How soon is T156844 likely to happen? Early next FY or later? If within Q1, I'd say let's just wait and replace the box. Otherwise, let's fix the BBU. Eh?

It is probably worth saying that the BBU might have been broken for a long time. We noticed because of the new check, but it would be too much of a coincidence that it broke that day. I am saying this because it might not affect performance a lot (otherwise we could have probably noticed before) - saying this, I do think it is worth replacing it if the host is going to be around for a long time still.

I agree with Manuel. while I would like to do the replacement ASAP, in reality it is not going to happen until Q2 or later.

for a long time still.

Agree but how long! It is slated for replacement next FY year sometime, right? Maybe we can just do it sooner rather than later?

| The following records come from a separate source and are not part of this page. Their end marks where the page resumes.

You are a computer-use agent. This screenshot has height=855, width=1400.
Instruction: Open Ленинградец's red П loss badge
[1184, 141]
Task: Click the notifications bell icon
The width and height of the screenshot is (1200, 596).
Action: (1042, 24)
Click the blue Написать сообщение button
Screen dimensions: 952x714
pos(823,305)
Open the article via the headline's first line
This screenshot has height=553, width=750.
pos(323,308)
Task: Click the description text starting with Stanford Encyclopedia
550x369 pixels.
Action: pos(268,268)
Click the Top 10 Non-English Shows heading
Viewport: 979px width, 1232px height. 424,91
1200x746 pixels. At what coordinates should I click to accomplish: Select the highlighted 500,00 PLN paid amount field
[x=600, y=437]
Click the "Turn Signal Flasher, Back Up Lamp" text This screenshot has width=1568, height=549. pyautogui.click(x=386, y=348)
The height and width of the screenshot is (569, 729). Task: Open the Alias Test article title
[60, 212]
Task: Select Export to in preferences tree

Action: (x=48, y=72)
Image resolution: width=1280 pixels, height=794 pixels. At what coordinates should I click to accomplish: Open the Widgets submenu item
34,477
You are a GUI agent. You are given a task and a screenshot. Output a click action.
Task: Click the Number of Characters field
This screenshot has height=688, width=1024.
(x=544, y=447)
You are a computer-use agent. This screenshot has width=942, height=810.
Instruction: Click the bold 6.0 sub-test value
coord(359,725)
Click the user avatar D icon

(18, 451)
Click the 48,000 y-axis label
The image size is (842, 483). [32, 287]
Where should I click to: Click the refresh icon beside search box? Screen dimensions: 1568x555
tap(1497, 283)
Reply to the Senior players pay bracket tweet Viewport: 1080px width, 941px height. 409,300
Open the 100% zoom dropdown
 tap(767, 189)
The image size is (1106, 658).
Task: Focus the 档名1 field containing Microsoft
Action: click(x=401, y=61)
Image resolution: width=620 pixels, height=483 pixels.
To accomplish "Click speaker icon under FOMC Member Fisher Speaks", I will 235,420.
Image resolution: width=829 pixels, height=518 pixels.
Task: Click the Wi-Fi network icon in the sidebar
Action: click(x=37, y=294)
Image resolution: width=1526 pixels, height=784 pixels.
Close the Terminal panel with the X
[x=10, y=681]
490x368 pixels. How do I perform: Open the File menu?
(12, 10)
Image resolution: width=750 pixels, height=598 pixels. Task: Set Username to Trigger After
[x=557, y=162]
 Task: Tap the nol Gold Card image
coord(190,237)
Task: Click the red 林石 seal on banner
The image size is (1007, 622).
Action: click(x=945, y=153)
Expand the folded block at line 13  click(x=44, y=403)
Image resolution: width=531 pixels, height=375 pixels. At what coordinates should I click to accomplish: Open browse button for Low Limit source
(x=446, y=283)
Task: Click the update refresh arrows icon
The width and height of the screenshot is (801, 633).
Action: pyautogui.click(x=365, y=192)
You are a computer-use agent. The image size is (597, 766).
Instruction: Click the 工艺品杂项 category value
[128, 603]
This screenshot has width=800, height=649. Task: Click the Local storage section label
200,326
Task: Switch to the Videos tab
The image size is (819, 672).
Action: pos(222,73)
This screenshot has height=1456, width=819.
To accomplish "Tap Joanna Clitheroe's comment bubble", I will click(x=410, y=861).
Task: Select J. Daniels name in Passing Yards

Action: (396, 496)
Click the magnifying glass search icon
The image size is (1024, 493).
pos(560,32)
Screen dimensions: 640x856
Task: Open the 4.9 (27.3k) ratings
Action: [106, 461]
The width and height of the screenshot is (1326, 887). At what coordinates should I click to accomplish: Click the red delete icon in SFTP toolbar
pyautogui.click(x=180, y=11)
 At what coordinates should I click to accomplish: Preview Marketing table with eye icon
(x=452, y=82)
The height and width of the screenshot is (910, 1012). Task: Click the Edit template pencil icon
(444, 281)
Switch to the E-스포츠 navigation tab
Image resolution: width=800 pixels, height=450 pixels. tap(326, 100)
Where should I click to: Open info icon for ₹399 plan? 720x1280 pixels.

jcrespo added a subscriber: Nuria.EditedMay 26 2017, 1:02 PM

The reasoning is that labsdb has priority, and it is even on the best interest of analytics to do that first, if I understood correctly CC @Nuria

elukey added a comment.EditedMay 26 2017, 1:06 PM

@Ottomata if Chris finds a BBU among the spare parts that we have I'd say that we can do it asap, it should be a relatively painless downtime for EL. If we need to buy a new one, let's maybe think about postponing until new hw arrives ok?

Another tip, once it is replaced (if it is) try to monitor its temperature once it boots up - in the last few weeks during some server moves we noticed some HW issues (specially on old hosts), this is one related to temperature on the BBU: T164107

This BBU failed again and the policy went back to WriteThrough:

Default Cache Policy: WriteBack, ReadAdaptive, Direct, No Write Cache if Bad BBU
Current Cache Policy: WriteThrough, ReadAdaptive, Direct, No Write Cache if Bad BBU

I have forced a relearn cycle again and it got back to normal state:

˜/icinga-wm 7:56> RECOVERY - MegaRAID on db1046 is OK: OK: optimal, 1 logical, 2 physical, WriteBack policy

root@db1046:~# megacli -AdpBbuCmd  -a0

BBU status for Adapter: 0

BatteryType: BBU
Voltage: 4066 mV
Current: 180 mA
Temperature: 37 C
Battery State: Optimal

Default Cache Policy: WriteBack, ReadAdaptive, Direct, No Write Cache if Bad BBU
Current Cache Policy: WriteBack, ReadAdaptive, Direct, No Write Cache if Bad BBU
Nuria added a comment.Jun 5 2017, 4:09 PM

Since this is the master for eventlogging machine. Can we move the refresh for this host to happen sooner? (ping @jcrespo) https://phabricator.wikimedia.org/T156844

Not really, we have almost decided the goals for Q1, and they are all quite urgent and for hardware that has been already bought. What we can do to accelerate this is to buy them now, or as fast as possible (so they arrive on Q1) and set them up at the beginning of Q2, as it was more or less the plan (this is not for sure, it is my opinion of the best thing we could aim for).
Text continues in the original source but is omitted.